In early July, I ran across Jeffrey Breen’s post on doing sentiment analysis in R a bit before two in the morning. It was interesting enough that I stayed up into the wee hours of the morning digesting his approach, downloading the necessary dependencies in R and outputting very basic sentiment histograms. Since then we’ve included it as a supplement to our research, as in examples like our post on PhoneGap’s marketplace trending.
The approach has its limitations, of course. Breen’s presentation discusses them, as does Nathan Yau when he used the code to compare brand performance for everything from airlines to pizzas. The results can’t be considered representative in a statistical sense, for one, because it’s not technically a random sample. But with the caveats understood, there is evidence that the scoring is good enough to be useful as one of many inputs to decision making processes.
Interesting as this code was, however, it was less than accessible to those without experience using R. Even if you could fully document the process of running an analysis, as I did in internal RedMonk documents, it required a local implementation of R, and more specifically a version that worked with the twitteR library. Which only one of us at RedMonk had.

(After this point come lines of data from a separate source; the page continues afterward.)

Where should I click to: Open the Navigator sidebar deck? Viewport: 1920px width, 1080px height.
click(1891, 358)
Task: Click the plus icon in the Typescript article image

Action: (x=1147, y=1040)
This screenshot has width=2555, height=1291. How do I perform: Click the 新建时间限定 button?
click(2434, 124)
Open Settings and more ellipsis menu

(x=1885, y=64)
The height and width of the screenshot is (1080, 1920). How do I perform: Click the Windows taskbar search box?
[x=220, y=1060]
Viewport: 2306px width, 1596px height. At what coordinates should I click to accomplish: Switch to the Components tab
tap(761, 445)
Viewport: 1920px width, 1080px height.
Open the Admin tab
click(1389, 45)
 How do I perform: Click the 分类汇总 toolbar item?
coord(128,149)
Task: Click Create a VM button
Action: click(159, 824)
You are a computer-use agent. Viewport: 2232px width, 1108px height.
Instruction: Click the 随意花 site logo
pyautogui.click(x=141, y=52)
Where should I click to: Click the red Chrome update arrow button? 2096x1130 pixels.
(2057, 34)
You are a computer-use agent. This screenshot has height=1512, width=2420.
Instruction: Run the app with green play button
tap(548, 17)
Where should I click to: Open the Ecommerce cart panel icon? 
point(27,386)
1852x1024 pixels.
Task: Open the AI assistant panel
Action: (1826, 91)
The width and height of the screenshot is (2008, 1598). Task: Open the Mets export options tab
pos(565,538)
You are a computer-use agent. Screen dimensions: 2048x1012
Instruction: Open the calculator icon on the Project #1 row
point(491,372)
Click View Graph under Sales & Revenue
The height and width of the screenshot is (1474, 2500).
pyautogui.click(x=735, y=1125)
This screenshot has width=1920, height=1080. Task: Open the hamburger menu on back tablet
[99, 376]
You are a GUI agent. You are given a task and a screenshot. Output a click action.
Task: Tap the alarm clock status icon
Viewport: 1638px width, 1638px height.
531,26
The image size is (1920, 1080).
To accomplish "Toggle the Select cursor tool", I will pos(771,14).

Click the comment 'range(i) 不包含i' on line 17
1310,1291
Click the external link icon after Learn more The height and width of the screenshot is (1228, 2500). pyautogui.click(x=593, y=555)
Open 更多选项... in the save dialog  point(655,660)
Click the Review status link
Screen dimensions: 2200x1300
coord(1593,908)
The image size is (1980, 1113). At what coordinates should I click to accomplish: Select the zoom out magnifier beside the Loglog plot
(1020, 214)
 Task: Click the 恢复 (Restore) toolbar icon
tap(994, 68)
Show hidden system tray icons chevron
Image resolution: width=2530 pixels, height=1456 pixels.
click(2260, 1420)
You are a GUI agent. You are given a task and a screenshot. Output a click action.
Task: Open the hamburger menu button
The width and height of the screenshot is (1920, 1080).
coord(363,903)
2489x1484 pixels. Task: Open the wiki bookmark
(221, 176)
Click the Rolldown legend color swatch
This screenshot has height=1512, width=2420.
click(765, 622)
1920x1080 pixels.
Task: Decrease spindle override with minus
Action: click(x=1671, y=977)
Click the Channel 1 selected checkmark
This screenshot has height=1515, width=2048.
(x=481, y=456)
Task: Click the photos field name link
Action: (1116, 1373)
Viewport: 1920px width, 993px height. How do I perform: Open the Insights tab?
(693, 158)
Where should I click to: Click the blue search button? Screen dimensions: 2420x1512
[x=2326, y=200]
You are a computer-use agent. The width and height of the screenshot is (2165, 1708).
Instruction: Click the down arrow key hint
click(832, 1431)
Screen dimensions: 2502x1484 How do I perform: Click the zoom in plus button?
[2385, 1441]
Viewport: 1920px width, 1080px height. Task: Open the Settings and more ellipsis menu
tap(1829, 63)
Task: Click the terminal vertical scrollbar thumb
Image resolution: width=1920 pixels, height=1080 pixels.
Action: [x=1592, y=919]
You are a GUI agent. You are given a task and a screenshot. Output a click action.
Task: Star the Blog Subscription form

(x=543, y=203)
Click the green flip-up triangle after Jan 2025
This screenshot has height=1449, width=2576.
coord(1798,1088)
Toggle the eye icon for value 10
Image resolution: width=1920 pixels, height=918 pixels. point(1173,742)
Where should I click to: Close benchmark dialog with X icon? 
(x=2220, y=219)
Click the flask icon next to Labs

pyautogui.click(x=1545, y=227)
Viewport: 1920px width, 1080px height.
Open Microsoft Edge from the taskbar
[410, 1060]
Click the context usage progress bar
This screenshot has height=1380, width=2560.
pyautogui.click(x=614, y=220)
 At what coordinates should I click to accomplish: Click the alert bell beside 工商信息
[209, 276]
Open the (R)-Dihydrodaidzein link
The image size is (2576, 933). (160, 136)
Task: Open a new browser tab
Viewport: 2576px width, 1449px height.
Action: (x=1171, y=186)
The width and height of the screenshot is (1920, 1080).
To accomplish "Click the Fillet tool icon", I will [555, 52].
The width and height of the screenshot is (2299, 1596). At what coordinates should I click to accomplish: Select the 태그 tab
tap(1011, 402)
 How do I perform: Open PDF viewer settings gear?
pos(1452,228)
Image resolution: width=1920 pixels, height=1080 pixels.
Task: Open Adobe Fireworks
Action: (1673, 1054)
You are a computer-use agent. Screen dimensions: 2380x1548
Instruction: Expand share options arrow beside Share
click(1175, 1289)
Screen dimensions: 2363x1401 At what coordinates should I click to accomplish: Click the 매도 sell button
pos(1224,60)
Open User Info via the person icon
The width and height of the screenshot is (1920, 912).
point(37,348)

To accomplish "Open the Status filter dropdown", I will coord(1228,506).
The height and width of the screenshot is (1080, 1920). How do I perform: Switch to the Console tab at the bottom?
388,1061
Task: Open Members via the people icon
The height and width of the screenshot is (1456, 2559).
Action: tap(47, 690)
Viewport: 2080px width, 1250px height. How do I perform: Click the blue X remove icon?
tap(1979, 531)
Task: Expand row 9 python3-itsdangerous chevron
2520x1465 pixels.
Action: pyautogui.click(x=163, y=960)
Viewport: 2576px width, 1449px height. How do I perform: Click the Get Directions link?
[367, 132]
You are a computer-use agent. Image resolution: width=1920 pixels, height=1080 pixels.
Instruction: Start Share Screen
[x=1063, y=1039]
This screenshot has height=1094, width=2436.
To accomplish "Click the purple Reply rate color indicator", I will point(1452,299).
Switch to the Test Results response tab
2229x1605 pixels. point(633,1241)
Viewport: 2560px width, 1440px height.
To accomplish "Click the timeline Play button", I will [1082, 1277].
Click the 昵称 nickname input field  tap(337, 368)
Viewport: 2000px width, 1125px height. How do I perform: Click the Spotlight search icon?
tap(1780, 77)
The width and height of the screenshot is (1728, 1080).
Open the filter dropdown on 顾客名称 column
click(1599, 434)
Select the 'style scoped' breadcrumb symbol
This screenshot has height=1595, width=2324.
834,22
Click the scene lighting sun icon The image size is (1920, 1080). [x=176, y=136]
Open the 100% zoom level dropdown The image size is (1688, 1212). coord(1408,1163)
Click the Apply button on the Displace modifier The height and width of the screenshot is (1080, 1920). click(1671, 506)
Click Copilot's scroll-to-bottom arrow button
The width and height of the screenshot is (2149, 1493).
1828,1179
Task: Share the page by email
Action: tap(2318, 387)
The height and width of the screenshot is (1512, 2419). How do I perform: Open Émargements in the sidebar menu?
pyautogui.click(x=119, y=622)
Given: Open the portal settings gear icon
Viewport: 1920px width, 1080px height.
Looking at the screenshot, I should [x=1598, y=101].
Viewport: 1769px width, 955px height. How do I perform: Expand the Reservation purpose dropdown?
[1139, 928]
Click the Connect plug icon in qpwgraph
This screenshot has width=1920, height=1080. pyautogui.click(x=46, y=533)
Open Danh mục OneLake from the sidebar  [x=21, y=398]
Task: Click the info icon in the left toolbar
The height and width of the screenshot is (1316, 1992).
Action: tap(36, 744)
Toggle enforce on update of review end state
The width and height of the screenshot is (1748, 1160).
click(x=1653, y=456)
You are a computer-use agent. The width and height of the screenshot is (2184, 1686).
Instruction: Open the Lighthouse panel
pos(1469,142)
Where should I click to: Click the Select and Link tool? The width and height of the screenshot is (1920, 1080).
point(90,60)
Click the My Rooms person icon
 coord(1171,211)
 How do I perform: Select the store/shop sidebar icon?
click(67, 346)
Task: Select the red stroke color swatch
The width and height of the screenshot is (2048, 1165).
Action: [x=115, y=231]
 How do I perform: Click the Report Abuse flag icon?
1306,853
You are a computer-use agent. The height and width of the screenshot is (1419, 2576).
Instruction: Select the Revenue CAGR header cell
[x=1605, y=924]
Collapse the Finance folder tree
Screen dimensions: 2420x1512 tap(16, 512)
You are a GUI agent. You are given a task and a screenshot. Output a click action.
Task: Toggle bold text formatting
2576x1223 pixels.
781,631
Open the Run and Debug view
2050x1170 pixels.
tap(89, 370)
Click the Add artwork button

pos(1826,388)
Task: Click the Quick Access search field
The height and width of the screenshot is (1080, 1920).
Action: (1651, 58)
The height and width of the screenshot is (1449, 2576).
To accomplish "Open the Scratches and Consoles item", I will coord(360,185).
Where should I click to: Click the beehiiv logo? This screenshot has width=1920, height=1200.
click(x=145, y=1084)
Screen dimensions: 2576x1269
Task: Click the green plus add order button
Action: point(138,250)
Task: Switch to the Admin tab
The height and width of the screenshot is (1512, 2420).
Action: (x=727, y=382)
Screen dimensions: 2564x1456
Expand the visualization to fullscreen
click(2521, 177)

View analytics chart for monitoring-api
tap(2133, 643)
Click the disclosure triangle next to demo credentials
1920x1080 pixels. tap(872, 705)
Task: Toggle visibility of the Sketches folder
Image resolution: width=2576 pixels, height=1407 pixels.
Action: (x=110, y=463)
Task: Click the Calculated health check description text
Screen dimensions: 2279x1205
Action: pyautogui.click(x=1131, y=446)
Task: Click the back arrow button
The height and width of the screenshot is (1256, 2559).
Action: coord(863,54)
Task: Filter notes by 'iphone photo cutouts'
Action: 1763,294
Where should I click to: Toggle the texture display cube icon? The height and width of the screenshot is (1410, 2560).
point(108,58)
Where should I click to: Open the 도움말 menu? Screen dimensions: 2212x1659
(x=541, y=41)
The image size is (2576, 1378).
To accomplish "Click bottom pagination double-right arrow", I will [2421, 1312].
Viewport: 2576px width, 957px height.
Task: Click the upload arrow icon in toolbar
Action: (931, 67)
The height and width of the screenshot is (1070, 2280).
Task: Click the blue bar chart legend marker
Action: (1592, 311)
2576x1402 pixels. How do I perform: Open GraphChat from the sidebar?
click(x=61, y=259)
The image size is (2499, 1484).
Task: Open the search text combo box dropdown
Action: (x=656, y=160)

Given these barriers to entry, we decided to layer a more accessible front end on the back end R script, in this case a web UI. Via Hacker News, we connected with Alex Henning – a college student – and tasked him with building us a simple front end for Breen’s script. He called this Project Blue Bird.
Always intending to open source this code, we needed first to seek the permission of the authors of our two dependencies: Breen’s R sentiment code and the sentiment lexicons (available for download here) it uses that were assembled by Bing Liu and Minqing Hu. Coincidentally – as we’d had no contact with Breen while building Blue Bird – his code was made available on GitHub under the precise license we had intended to use, the Apache 2.0. Which left the sentiment lexicon. Fortunately for us, Professor Liu yesterday graciously gave us permission to include the sentiment lexicon in our repositories. Which means that we are now free to open source Project Blue Bird. On GitHub, obviously. Find it and fork it here.
For those interested in such things, the project was written in Python and uses the low level rpy2 interface to talk to R. Graph output is done via the excellent ggplot2 R package. The README has the complete list of dependencies.
A couple of caveats for those of you interested in using it. The UI is basic. For scheduling reasons, we advantaged function over form. The latency of the application, in addition, is high because the retrieval of matching tweets is slow. We cache what we can, but initial queries are going to take a little bit. And as mentioned above, we caution against reading too much into the sentiment graphs themselves; they’re useful and insightful rather than authoritative.
All of that said, we hope that our community, the R community and anyone interested in general sentiment analysis will find this useful. At RedMonk, we try to give back wherever we can, and if there are developers out there that can use this, that’s a win.
We’d like to thank Alex Henning for his excellent work on the project, Jeffrey Breen for the sentiment analysis code and Bing Liu and Minqing Hu for the lexicon that’s at the heart of this analysis.
Enjoy, and let us know what you think.